In Azerbaijan, editor sentenced to prison in defamation case

New York, August 10, 2006-A judge in the Azerbaijani capital, Baku, today convicted the editor of an Azeri-language independent newspaper on a charge of criminally defaming a leader of the ruling Yeni Azerbaijan Party, according to international news reports. Shakhin Agabeili, editor-in-chief of Milli Yol, was sentenced to a year in prison in connection with the 2005 article, but a Milli Yol journalist said Agabeili did not write the article and was not editor at the time of its publication.

“We’re alarmed that a court has imprisoned a journalist for a published report, and we’re particularly concerned by the politicized nature of this case,” said Joel Simon, executive director of the Committee to Protect Journalists.

The trial and conviction came just a day after plainclothes police picked up Agabeili at a subway station. Arif Ragimzade, vice speaker of Parliament and a one-time political rival of Agabeili, had filed a criminal complaint in July. He blamed Agabeili for a Milli Yol article in late 2005 that accused the politician of taking bribes.

“It’s surprising that the article in question was published nine months ago and the lawsuit was filed just 20 days ago,” Pervin Kazimoglu, deputy editor of Milli Yol, told reporters. He noted that Agabeili was not the author or the editor at the time, according to international press reports.

But Agabeili was running in Azerbaijani parliamentary elections late last year, on an opposition party slate. President Ilham Aliyev’s Yeni Azerbaijan Party won a large majority in the November election, which many viewed as flawed.
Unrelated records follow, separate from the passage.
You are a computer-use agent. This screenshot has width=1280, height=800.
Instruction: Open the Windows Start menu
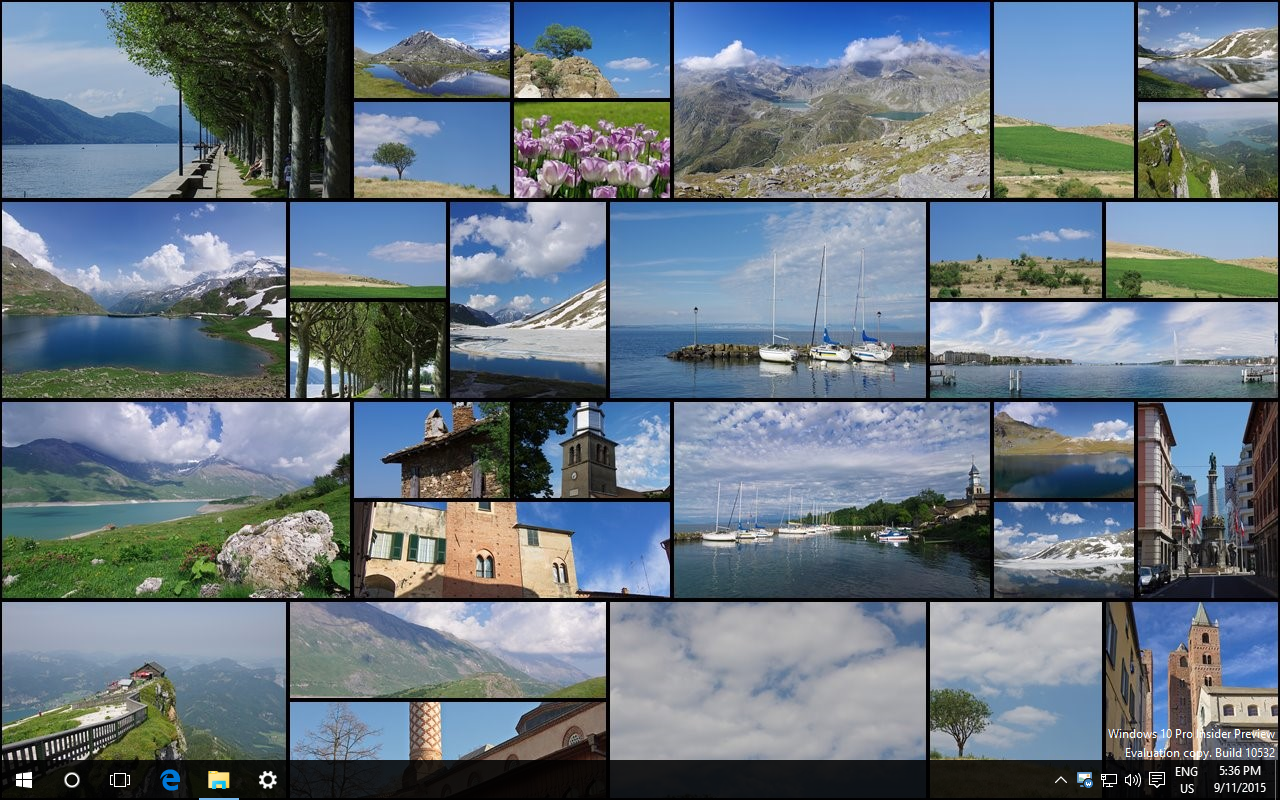click(23, 780)
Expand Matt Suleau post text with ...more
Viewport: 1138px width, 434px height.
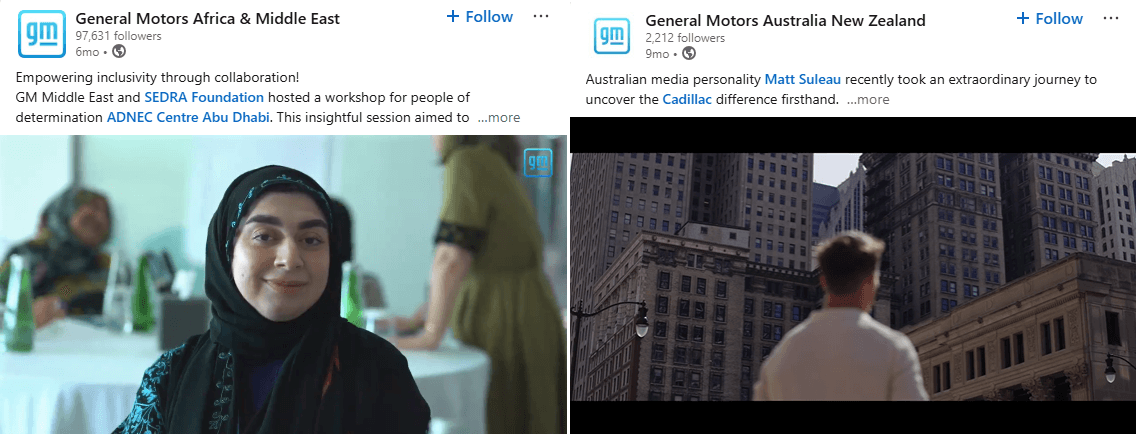click(868, 99)

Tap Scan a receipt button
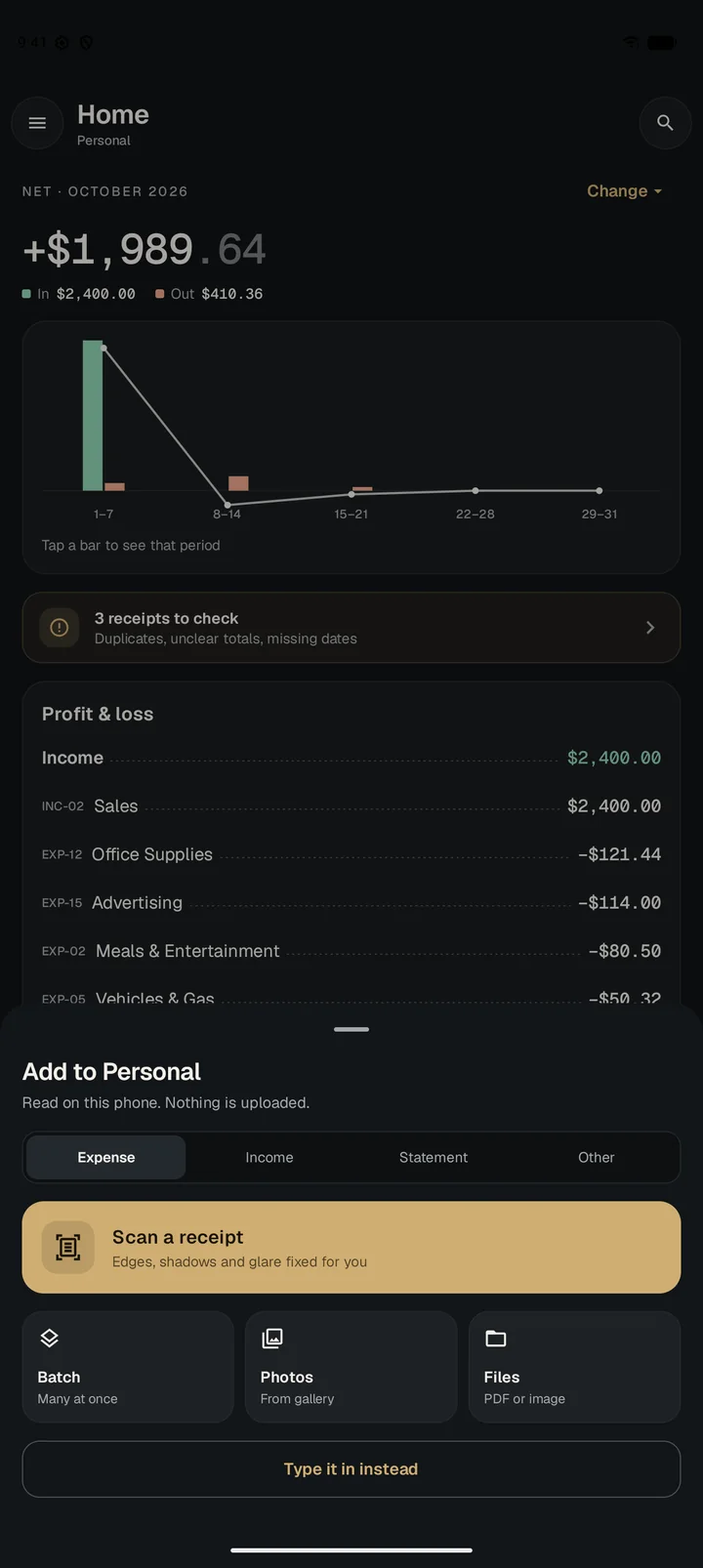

Agabeili faces another criminal defamation case from Interior Minister Ramil Usubov. He alleges that Agabeili wrote an article linking him to Haji Mammadov, a former Interior Ministry officer facing trial on murder and kidnapping charges. (See CPJ’s alert http://www.cpj.org/news/2006/europe/azer27july06na.html ) “Those who try to offend the police … who write defamatory articles should be prosecuted,” Usubov told journalists, according to Agence France-Presse.

Azerbaijan’s press freedom landscape has been saturated by politicized lawsuits against opposition and independent media. Journalists routinely face defamation charges and criminal investigations in response to their critical reporting, CPJ research shows.